Meski begitu, menurut perhitungan Bappenas, tiap kenaikan harga BBM bersubsidi Rp500/liter yang diikuti dengan pemanfaatan dana penghematan subsidi akan menaikan pertumbuhan ekonomi sebesar 0,005%.
"Karena pengaruhnya sangat kecil, maka diasumsikan bahwa kenaikan harga BBM bersubsidi sebesar Rp1.000, Rp2.000 atau Rp3.000, jika disertai pemanfaatan dana penghematan subsidi, tidak mempengaruhi pertumbuhan,"katanya.
Namun, Kepala Ekonom PT Bank Central Asia Tbk, David Sumual memperkirakan kenaikan harga BBM akan menekan pertumbuhan ekonomi hingga ke kisaran 5 persen. Diapun pesimistis tahun depan pertumbuhan bisa memcapai 5,8 persen seperti yang diharapkan pemerintah. Menurut dia, pertumbuhan ekonominya hanya akan  berkisar 5,5 persen. "Itupun dengan catatan pembangunan infrastruktur mulai berjalan,"katanya.
Didalam melakukan upaya pertumbuhan ekonomi ini Pemerintah akan memerlukan percepatan pembangunan infrastruktur dengan mengalihkan dana subsidi. Namun, implementasi di lapangan belum tentu berjalan lancar. Hambatan-hambatan administratif seperti pembebasan lahan dan lain-lain diperkirakan memperlambat proyek-proyek pemerintah.
"Saya enggak yakin di semester satu (2015) semua hambatan di lapangan seperti birokrasi, administrasi itu bisa diatasi, karena itu perlu mitigasi untuk sektor konsumsi,"kata dia kepada KoranSindo.

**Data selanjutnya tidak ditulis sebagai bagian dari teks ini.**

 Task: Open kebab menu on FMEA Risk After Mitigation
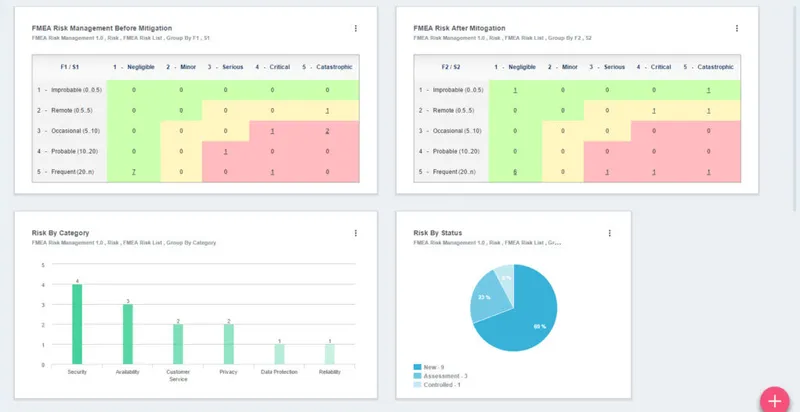click(x=737, y=29)
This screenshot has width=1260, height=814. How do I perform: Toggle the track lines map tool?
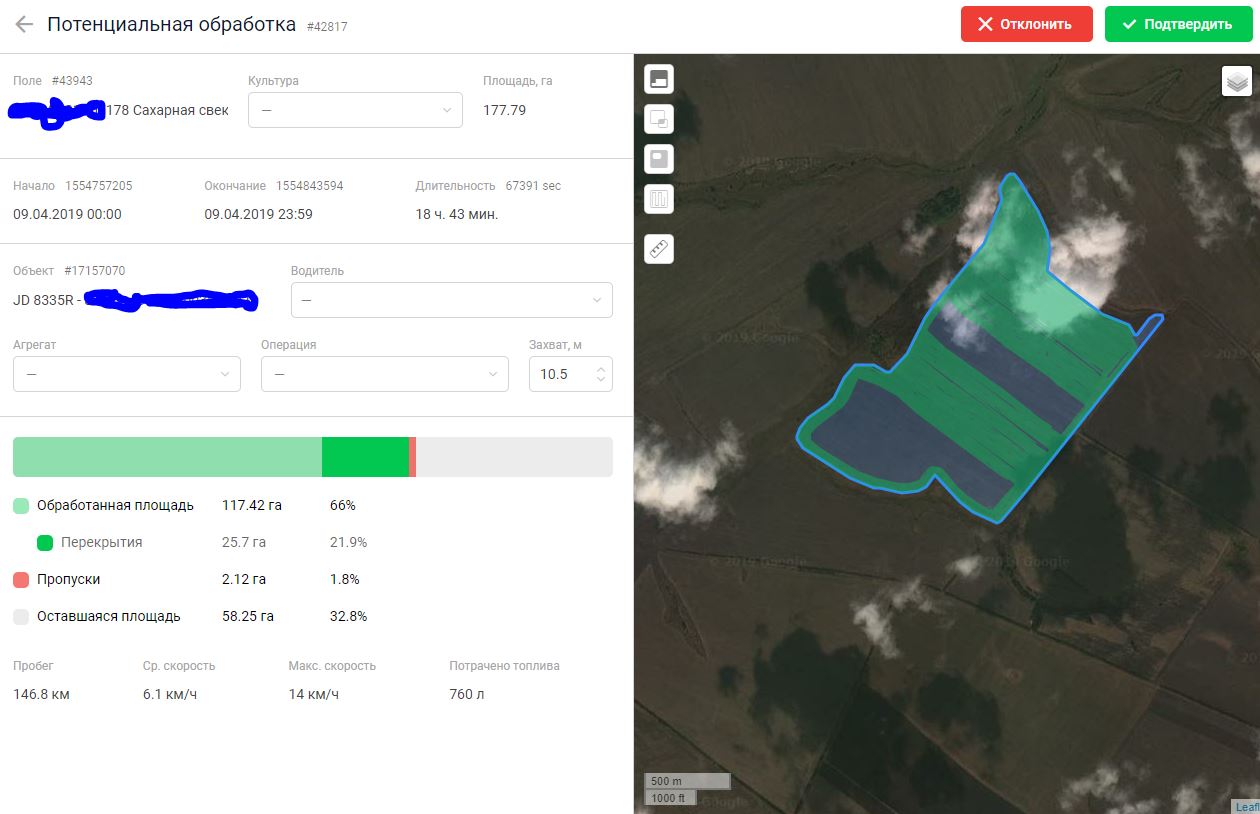tap(659, 199)
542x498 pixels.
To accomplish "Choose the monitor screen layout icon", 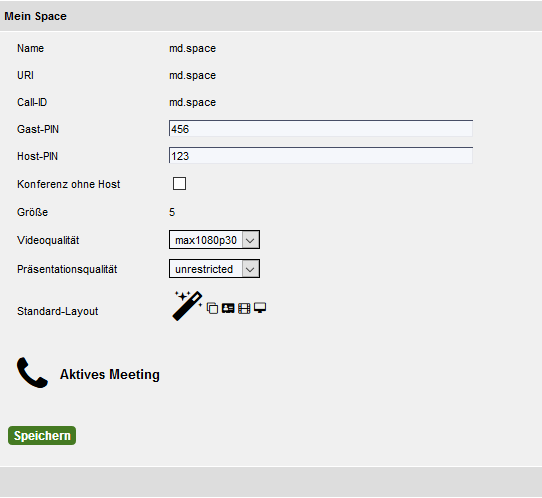I will (260, 308).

Bentuk mitigasi itu menurutnya bisa berupa intensif pengurangan pajak bagi kelas menengah. Pasalnya, kenaikan harga BBM akan mempengaruhi daya beli untuk barang tahan lama. Hal tersebut menurutnya pernah dilakukan pemerintah di tahun 2008 untuk mempertahankan daya beli masyarakat. Kontribusi konsumsi rumah tangga pada pertumbuhan ekonomi yang turun juga tidak bisa serta merta digantikan oleh pertumbuhan investasi. Pasalnya, investor pasti akan wait and see  terkait realokasi subsidi BBM pada sektor-sektor produktif seperti infrastruktur.
"Saya nggak yakin, yang mungkin berjalan adalah untuk perlindungan sosial itu, tapi untuk infrastruktur apakah bisa di kuartal pertama, di sisi lain dananya idle, pemerintah enggak melakukan belanja dan itu bisa menurukan pertumbuhan ekonomi,"tambah David.
Karena itu sembari menunggu proyek-proyek infrastruktur berjalan lancar, dia menyarankan pemerintah untuk memberikan insentif pajak agar daya beli masyarakat tetap terjaga. Dia mengingatkan pertumbuhan konsumsi yang saat ini dikisaran 5 persen terus menunjukkan tren penurunan, yang bisa berlanjut hingga menyentuh angka 4 persen. Menurutnya ini berbahaya karena saat ini kinerja ekspor pun tengah mengalami perlambatan.